STATED GOAL —
In the article on the best electronic music on Bandcamp for June 2019, list every release that gets its own review along with the artist behind it.

READING TEXT —
□ □ □
BEST ELECTRONIC The Best Electronic Music on Bandcamp: June 2019 By Joe Muggs · July 03, 2019

Waves of darkness are sweeping through the electronic music world this month. From the cavernous dub of Scorn to the vintage jungle of Ruffkut, the near-death experiences of Errant Monks to the Latin American mind-scouring of Debit and Aggromance, there are untold examples of how far club and soundsystem music can venture into the scarier parts of the human soul. But don’t worry, there’s refinement and joy too. Warm-hearted Australian acid, mischievous classic house, Mancunian retro sci-fi optimism, and the jazz-inflected soul of London are all here to provide warmth.

View the Best Electronic Music on Bandcamp Archives.

Carageenan
Invisible Design

Merch for this release:
Cassette

From Suicide to Add N To (X), there’s a grand tradition of brutish electronics that doesn’t care about technical innovation; these artists just switch on a drum machine and get down and dirty. It’s in this noble lineage that Belgian producer Carageenan operates. These six long tracks (they range from six to 15 minutes) are all about the blunt, basic slam and judder of drum sounds, the snarl of distorted bass, and the squeal of synth resonance, repeated and repeated and repeated until your brain is numb and your feet are moving. They are brilliant.

LADYMONIX
Track 39 EP

Merch for this release:
Vinyl LP

House music is generally at its best when it is at its bluntest and rudest. Baltimore-born Detroit resident LADYMONIX hits all the right spots with her sassy, smutty samples, choppy edits, and bumping beats. There are large helpings of early ‘90s New York, New Jersey, and Chicago in these three tracks (and one alternate version), but it constantly feels fresh, because you can hear without question it’s the product of a working DJ’s ear, with full knowledge of the bodies it’s going to move. It’s also raising money for a documentary about the city’s black trans women—so there’s no excuse not to cop it.

MemoryClapAcid
Breather / Bleeder

More from Detroit—altogether different, but equally down and dirty. This is mixed up, messed up, agit punk acid. Its booty bass derived rhythms are so aggravated and stop-start that they feel like anti-funk; its gurgling 303s slither around like bodily fluids, its production is designed to slice through the nastiest brain fog. If you have any doubt about its punk credentials, there’s also a cover version of “Shaved Women” by venerable Brit anarcho-punks Crass. It’s both in-your-face and hugely likeable.

K15
Be Glad You Create Anything

Merch for this release:
Vinyl LP

North Londoner K15 has been around the block, but as the record title suggests, it’s clear he’s anything but jaded. These spectacularly smooth explorations of the interzone between house, neo-soul, and beat scene stuff prove wonderfully that accomplishment and sophistication don’t have to equal blandness. The bumping sub-bass, churchy Hammond organ chords, wiggly-worm synth leads, crisp claps, and classic ‘70s psych-soul melodies all sound fresh.
□ □ □
EXTRACTED INFORMATION —
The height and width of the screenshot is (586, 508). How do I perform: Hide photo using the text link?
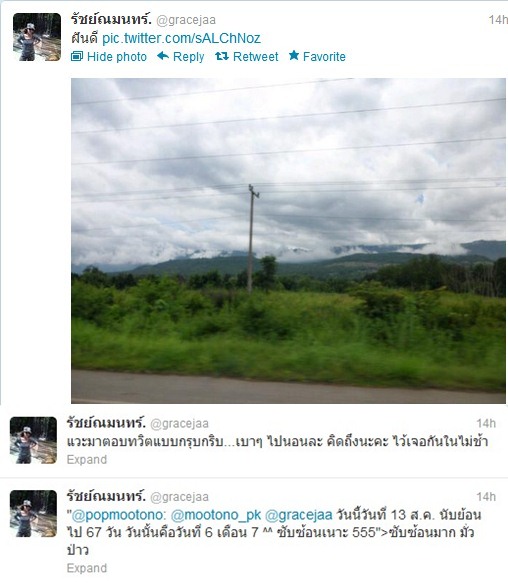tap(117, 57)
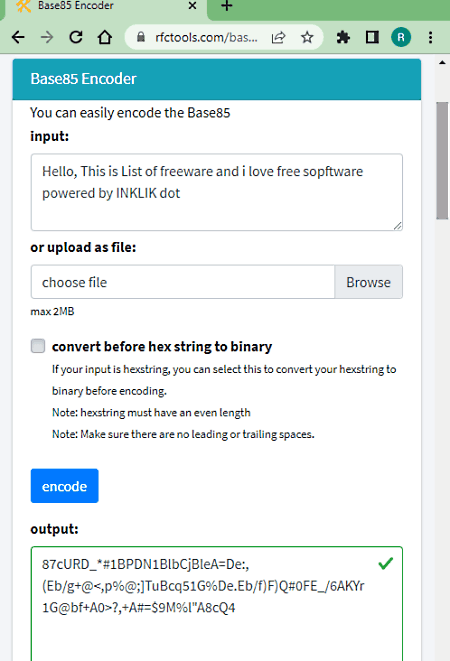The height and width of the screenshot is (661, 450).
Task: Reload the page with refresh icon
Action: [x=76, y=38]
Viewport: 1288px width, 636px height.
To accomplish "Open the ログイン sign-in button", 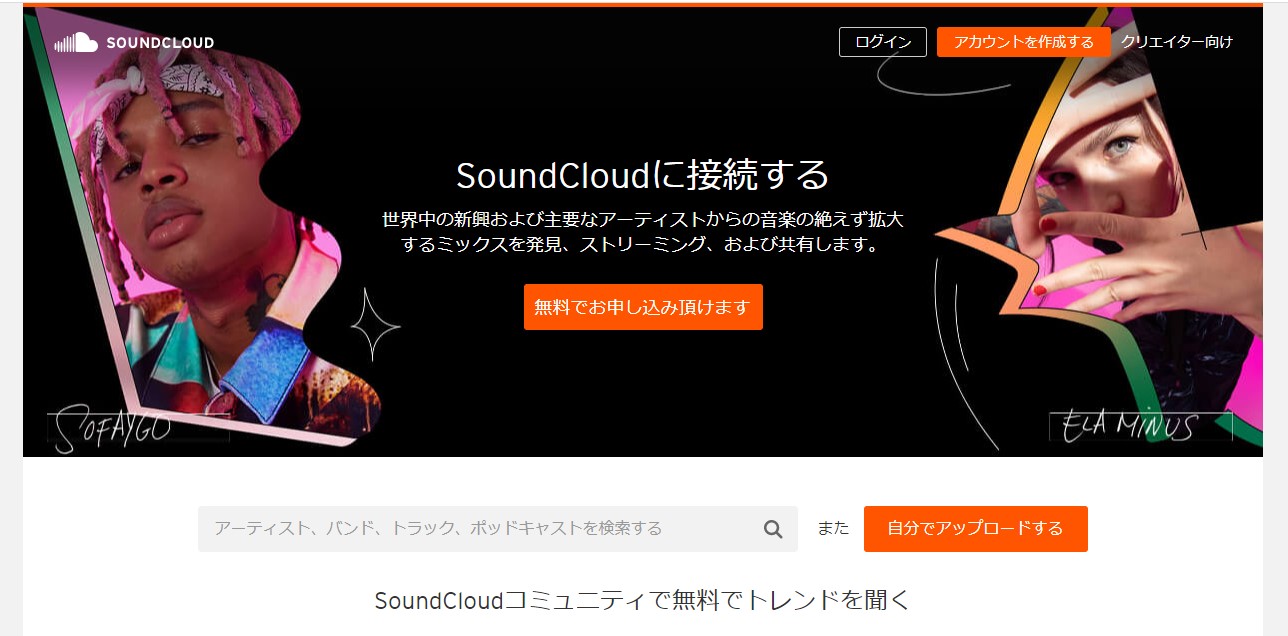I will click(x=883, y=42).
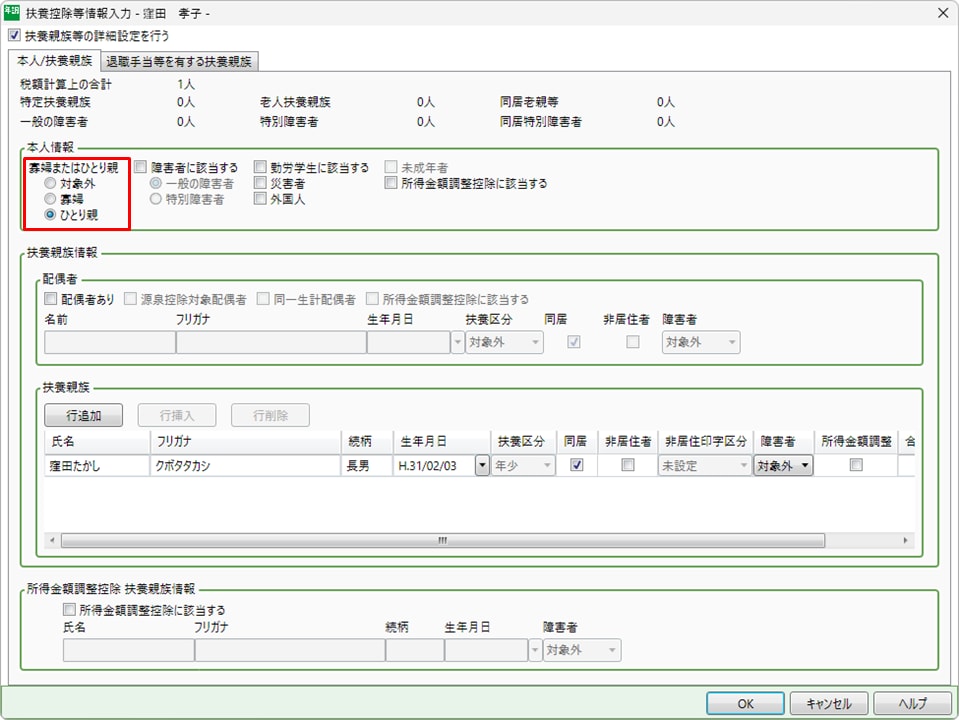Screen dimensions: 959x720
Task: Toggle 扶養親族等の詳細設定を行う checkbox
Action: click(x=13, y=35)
□ □ □
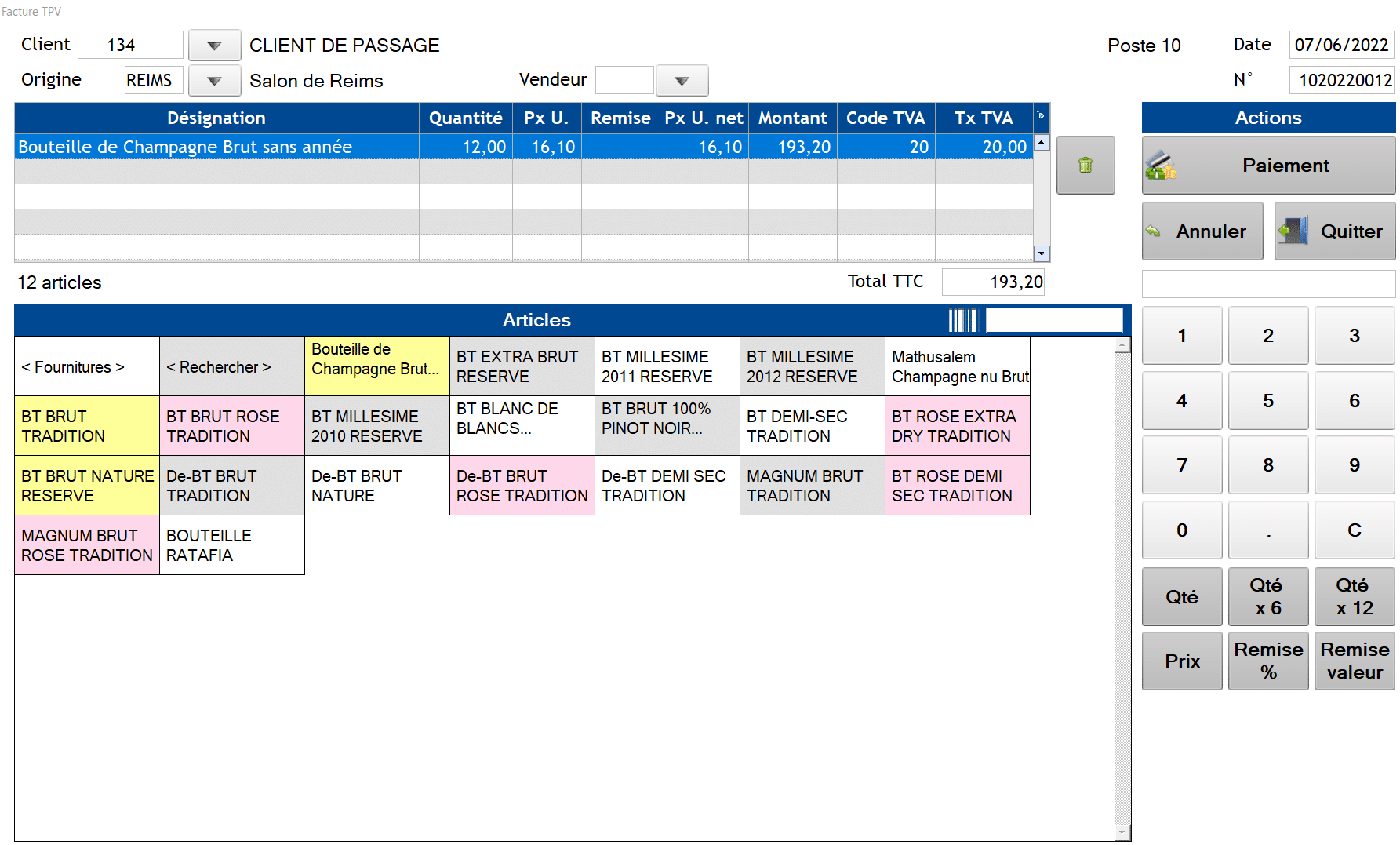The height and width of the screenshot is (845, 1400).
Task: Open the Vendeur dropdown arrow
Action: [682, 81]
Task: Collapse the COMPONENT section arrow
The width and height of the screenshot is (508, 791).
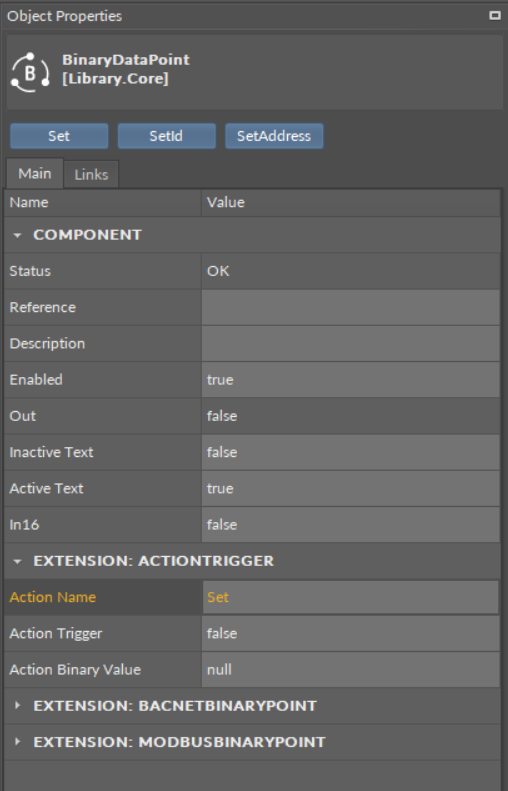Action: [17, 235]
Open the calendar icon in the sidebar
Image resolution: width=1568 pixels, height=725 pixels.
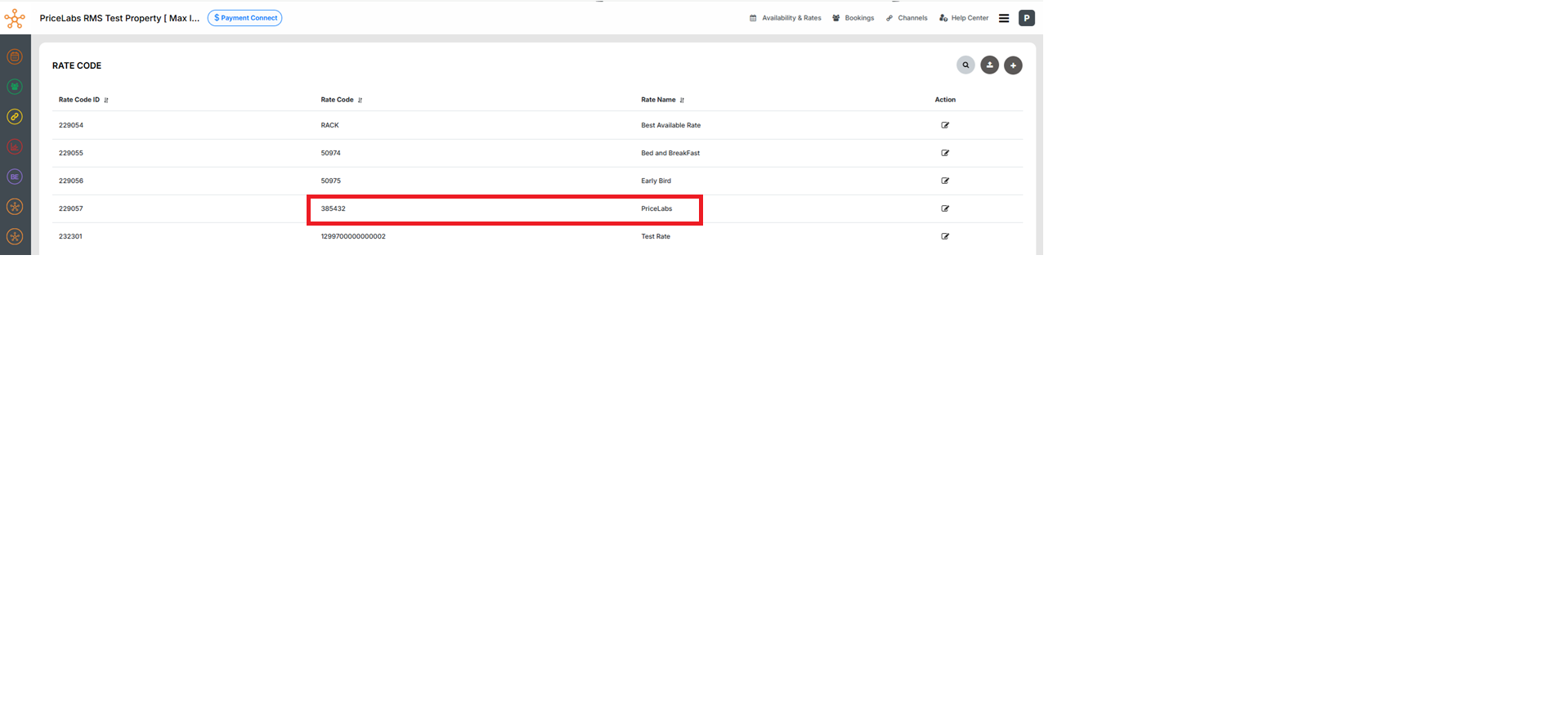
□ □ □
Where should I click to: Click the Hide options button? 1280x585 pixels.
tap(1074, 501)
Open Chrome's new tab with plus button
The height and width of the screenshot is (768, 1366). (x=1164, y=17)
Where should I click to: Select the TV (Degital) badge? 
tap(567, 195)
□ □ □
SOLUTION TO THE PROBLEM —
- Invisible Design by Carageenan
- Track 39 EP by LADYMONIX
- Breather / Bleeder by MemoryClapAcid
- Be Glad You Create Anything by K15